Prof Graham Hall, Professor of Applied Linguistics/TESOL, Northumbria University
Newlyn SR (GR.02) - Thursday 21 March 2024, 1-2:30pm (lunch served from 12:30pm).

In this talk, I will summarise a project which aimed to uncover the reported practices and attitudes towards published research of English language teachers who reported reading or being interested in research and research-oriented publications. Aiming to give voice to and learn from these ‘research-interested’ teachers, the project examined the role of research publications and research-oriented literature in the teachers’ professional lives and in the development of their professional understandings and practices. It examined those factors which facilitated or created a barrier to such engagement, and additionally sought to uncover those key areas of research that the teachers saw as priorities or of particular relevance to themselves. It also explored how, from the teachers’ perspective, such research findings might be made more accessible within the field. Ultimately, therefore, the project sought to find out how, from the standpoint of those teachers who are interested in engaging with research and research-oriented publications, the often-problematic relationship between research and practice in English language teaching (ELT) might start to be addressed.
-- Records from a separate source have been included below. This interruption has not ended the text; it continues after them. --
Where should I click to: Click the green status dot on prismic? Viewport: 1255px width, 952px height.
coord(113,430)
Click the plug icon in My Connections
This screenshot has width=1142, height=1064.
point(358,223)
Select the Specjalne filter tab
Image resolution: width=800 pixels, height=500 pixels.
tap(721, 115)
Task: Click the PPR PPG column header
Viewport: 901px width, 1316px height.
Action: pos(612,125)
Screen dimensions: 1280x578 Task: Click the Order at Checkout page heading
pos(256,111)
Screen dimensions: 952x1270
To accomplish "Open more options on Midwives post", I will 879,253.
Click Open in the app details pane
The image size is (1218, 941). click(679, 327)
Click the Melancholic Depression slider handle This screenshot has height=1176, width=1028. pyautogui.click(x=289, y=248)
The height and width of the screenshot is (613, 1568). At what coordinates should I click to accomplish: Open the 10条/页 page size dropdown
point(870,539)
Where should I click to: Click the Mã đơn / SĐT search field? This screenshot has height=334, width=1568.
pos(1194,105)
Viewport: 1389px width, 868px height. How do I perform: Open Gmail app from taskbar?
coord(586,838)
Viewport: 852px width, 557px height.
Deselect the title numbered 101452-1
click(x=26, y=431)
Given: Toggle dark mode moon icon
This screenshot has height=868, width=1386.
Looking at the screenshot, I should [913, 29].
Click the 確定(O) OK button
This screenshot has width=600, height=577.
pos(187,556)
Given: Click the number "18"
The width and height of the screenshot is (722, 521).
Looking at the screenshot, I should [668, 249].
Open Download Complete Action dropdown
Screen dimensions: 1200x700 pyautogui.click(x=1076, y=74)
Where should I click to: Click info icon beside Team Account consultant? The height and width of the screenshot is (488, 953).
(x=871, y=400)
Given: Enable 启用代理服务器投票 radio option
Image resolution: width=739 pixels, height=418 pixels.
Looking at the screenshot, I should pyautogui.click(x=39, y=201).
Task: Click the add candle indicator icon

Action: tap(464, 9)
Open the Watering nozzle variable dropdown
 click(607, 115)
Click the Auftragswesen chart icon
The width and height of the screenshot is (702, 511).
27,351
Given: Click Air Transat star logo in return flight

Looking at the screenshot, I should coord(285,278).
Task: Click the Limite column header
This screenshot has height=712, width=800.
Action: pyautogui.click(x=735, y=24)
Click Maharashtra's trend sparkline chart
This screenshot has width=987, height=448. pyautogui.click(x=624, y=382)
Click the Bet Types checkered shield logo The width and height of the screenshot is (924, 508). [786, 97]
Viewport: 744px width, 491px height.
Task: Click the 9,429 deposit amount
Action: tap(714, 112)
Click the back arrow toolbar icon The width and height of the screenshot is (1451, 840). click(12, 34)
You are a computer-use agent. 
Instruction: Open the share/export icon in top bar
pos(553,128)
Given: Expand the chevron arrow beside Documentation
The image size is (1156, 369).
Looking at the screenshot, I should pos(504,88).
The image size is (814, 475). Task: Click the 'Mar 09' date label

The full paper can be found here.

To register for this event, please complete this form.

Graham Hall is Professor of Applied Linguistics/TESOL at Northumbria University, UK, where he teaches on the University’s M.A. Applied Linguistics for TESOL and M.A. TESOL programmes. He is the author of Exploring English Language Teaching: Language in Action (Routledge, 2011; 2nd edition, 2017), which was the winner of the 2012 British Association for Applied Linguistics (BAAL) book prize. He also edited the Routledge Handbook of English Language Teaching (2016), and was editor of ELT Journal from 2013–17. His research interests range from classroom discourse and language teaching methodology to the ways in which English language teachers understand their practice and the role research might play in their professional development.